(Records from a dataset)
§

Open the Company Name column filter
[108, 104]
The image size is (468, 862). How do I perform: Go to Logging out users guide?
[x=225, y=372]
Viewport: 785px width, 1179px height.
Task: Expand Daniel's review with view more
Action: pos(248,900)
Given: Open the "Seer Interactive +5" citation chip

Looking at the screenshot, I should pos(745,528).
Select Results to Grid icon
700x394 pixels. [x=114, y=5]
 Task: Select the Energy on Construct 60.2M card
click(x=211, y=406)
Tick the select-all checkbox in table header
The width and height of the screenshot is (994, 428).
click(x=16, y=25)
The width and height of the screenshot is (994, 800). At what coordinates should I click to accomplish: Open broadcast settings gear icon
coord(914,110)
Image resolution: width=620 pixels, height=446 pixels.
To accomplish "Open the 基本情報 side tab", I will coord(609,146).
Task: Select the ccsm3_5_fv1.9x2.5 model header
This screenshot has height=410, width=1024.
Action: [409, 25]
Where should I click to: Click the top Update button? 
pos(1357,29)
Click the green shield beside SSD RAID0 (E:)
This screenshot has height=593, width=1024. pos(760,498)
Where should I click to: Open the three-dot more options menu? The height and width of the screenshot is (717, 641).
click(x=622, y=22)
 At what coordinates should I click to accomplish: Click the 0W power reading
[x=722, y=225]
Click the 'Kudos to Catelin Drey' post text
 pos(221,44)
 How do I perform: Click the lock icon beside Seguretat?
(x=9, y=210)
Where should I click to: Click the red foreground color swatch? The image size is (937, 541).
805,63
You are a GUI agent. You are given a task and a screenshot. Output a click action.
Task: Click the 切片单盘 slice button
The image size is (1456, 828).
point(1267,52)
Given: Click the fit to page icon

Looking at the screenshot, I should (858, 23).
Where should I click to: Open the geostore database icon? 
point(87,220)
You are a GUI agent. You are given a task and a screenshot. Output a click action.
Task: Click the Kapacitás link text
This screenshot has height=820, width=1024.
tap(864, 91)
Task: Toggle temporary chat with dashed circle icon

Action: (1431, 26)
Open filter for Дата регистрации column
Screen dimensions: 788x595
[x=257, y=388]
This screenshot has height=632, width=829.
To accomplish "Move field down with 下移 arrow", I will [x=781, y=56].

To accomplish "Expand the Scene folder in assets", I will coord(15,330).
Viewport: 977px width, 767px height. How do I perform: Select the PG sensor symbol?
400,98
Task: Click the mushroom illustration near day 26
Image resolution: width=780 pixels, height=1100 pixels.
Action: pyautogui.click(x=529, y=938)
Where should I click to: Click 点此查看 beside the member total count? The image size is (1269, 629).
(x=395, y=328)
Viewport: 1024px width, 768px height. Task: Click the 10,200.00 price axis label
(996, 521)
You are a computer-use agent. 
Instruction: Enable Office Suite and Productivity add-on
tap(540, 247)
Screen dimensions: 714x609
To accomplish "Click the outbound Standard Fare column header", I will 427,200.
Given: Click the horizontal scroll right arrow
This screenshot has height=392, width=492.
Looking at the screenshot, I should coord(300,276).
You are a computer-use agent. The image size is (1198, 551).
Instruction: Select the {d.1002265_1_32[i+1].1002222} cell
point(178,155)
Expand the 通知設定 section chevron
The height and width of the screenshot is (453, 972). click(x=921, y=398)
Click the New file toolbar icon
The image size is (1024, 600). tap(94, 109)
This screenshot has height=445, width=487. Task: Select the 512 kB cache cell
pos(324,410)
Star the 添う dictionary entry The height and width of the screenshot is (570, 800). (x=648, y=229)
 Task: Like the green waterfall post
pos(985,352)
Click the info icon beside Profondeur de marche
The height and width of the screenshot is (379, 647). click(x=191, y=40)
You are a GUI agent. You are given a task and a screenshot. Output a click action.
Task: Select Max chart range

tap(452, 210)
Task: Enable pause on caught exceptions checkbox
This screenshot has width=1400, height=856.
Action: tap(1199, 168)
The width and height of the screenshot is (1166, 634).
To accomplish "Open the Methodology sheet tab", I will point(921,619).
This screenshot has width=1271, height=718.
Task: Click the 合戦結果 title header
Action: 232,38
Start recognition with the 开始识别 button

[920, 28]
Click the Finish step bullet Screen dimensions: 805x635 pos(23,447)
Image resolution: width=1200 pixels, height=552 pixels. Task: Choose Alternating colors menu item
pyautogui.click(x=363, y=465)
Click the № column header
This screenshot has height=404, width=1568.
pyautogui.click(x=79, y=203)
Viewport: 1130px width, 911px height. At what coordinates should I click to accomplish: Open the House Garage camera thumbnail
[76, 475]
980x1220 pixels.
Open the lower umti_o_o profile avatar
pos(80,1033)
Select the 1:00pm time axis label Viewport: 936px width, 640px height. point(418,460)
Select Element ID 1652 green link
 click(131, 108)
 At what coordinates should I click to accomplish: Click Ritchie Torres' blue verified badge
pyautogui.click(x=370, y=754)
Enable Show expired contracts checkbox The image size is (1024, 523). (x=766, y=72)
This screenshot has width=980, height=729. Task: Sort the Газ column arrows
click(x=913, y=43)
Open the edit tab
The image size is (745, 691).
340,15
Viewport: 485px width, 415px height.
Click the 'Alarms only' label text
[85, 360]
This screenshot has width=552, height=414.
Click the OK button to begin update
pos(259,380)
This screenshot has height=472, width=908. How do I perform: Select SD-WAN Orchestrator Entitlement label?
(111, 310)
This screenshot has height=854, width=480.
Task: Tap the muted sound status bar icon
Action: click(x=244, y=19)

§

*What the task requires*
Transcribe the data exactly.

*Response for this exercise*
Open the Company Name column filter
[108, 104]
The image size is (468, 862). How do I perform: Go to Logging out users guide?
[x=225, y=372]
Viewport: 785px width, 1179px height.
Task: Expand Daniel's review with view more
Action: pos(248,900)
Given: Open the "Seer Interactive +5" citation chip

Looking at the screenshot, I should pos(745,528).
Select Results to Grid icon
700x394 pixels. [x=114, y=5]
 Task: Select the Energy on Construct 60.2M card
click(x=211, y=406)
Tick the select-all checkbox in table header
The width and height of the screenshot is (994, 428).
click(x=16, y=25)
The width and height of the screenshot is (994, 800). At what coordinates should I click to accomplish: Open broadcast settings gear icon
coord(914,110)
Image resolution: width=620 pixels, height=446 pixels.
To accomplish "Open the 基本情報 side tab", I will coord(609,146).
Task: Select the ccsm3_5_fv1.9x2.5 model header
This screenshot has height=410, width=1024.
Action: [409, 25]
Where should I click to: Click the top Update button? 
pos(1357,29)
Click the green shield beside SSD RAID0 (E:)
This screenshot has height=593, width=1024. pos(760,498)
Where should I click to: Open the three-dot more options menu? The height and width of the screenshot is (717, 641).
click(x=622, y=22)
 At what coordinates should I click to accomplish: Click the 0W power reading
[x=722, y=225]
Click the 'Kudos to Catelin Drey' post text
 pos(221,44)
 How do I perform: Click the lock icon beside Seguretat?
(x=9, y=210)
Where should I click to: Click the red foreground color swatch? The image size is (937, 541).
805,63
You are a GUI agent. You are given a task and a screenshot. Output a click action.
Task: Click the 切片单盘 slice button
The image size is (1456, 828).
point(1267,52)
Given: Click the fit to page icon

Looking at the screenshot, I should (858, 23).
Where should I click to: Open the geostore database icon? 
point(87,220)
You are a GUI agent. You are given a task and a screenshot. Output a click action.
Task: Click the Kapacitás link text
This screenshot has height=820, width=1024.
tap(864, 91)
Task: Toggle temporary chat with dashed circle icon

Action: (1431, 26)
Open filter for Дата регистрации column
Screen dimensions: 788x595
[x=257, y=388]
This screenshot has height=632, width=829.
To accomplish "Move field down with 下移 arrow", I will [x=781, y=56].

To accomplish "Expand the Scene folder in assets", I will coord(15,330).
Viewport: 977px width, 767px height. How do I perform: Select the PG sensor symbol?
400,98
Task: Click the mushroom illustration near day 26
Image resolution: width=780 pixels, height=1100 pixels.
Action: pyautogui.click(x=529, y=938)
Where should I click to: Click 点此查看 beside the member total count? The image size is (1269, 629).
(x=395, y=328)
Viewport: 1024px width, 768px height. Task: Click the 10,200.00 price axis label
(996, 521)
You are a computer-use agent. 
Instruction: Enable Office Suite and Productivity add-on
tap(540, 247)
Screen dimensions: 714x609
To accomplish "Click the outbound Standard Fare column header", I will 427,200.
Given: Click the horizontal scroll right arrow
This screenshot has height=392, width=492.
Looking at the screenshot, I should coord(300,276).
You are a computer-use agent. The image size is (1198, 551).
Instruction: Select the {d.1002265_1_32[i+1].1002222} cell
point(178,155)
Expand the 通知設定 section chevron
The height and width of the screenshot is (453, 972). click(x=921, y=398)
Click the New file toolbar icon
The image size is (1024, 600). tap(94, 109)
This screenshot has height=445, width=487. Task: Select the 512 kB cache cell
pos(324,410)
Star the 添う dictionary entry The height and width of the screenshot is (570, 800). (x=648, y=229)
 Task: Like the green waterfall post
pos(985,352)
Click the info icon beside Profondeur de marche
The height and width of the screenshot is (379, 647). click(x=191, y=40)
You are a GUI agent. You are given a task and a screenshot. Output a click action.
Task: Select Max chart range

tap(452, 210)
Task: Enable pause on caught exceptions checkbox
This screenshot has width=1400, height=856.
Action: tap(1199, 168)
The width and height of the screenshot is (1166, 634).
To accomplish "Open the Methodology sheet tab", I will point(921,619).
This screenshot has width=1271, height=718.
Task: Click the 合戦結果 title header
Action: 232,38
Start recognition with the 开始识别 button

[920, 28]
Click the Finish step bullet Screen dimensions: 805x635 pos(23,447)
Image resolution: width=1200 pixels, height=552 pixels. Task: Choose Alternating colors menu item
pyautogui.click(x=363, y=465)
Click the № column header
This screenshot has height=404, width=1568.
pyautogui.click(x=79, y=203)
Viewport: 1130px width, 911px height. At what coordinates should I click to accomplish: Open the House Garage camera thumbnail
[76, 475]
980x1220 pixels.
Open the lower umti_o_o profile avatar
pos(80,1033)
Select the 1:00pm time axis label Viewport: 936px width, 640px height. point(418,460)
Select Element ID 1652 green link
 click(131, 108)
 At what coordinates should I click to accomplish: Click Ritchie Torres' blue verified badge
pyautogui.click(x=370, y=754)
Enable Show expired contracts checkbox The image size is (1024, 523). (x=766, y=72)
This screenshot has width=980, height=729. Task: Sort the Газ column arrows
click(x=913, y=43)
Open the edit tab
The image size is (745, 691).
340,15
Viewport: 485px width, 415px height.
Click the 'Alarms only' label text
[85, 360]
This screenshot has width=552, height=414.
Click the OK button to begin update
pos(259,380)
This screenshot has height=472, width=908. How do I perform: Select SD-WAN Orchestrator Entitlement label?
(111, 310)
This screenshot has height=854, width=480.
Task: Tap the muted sound status bar icon
Action: click(x=244, y=19)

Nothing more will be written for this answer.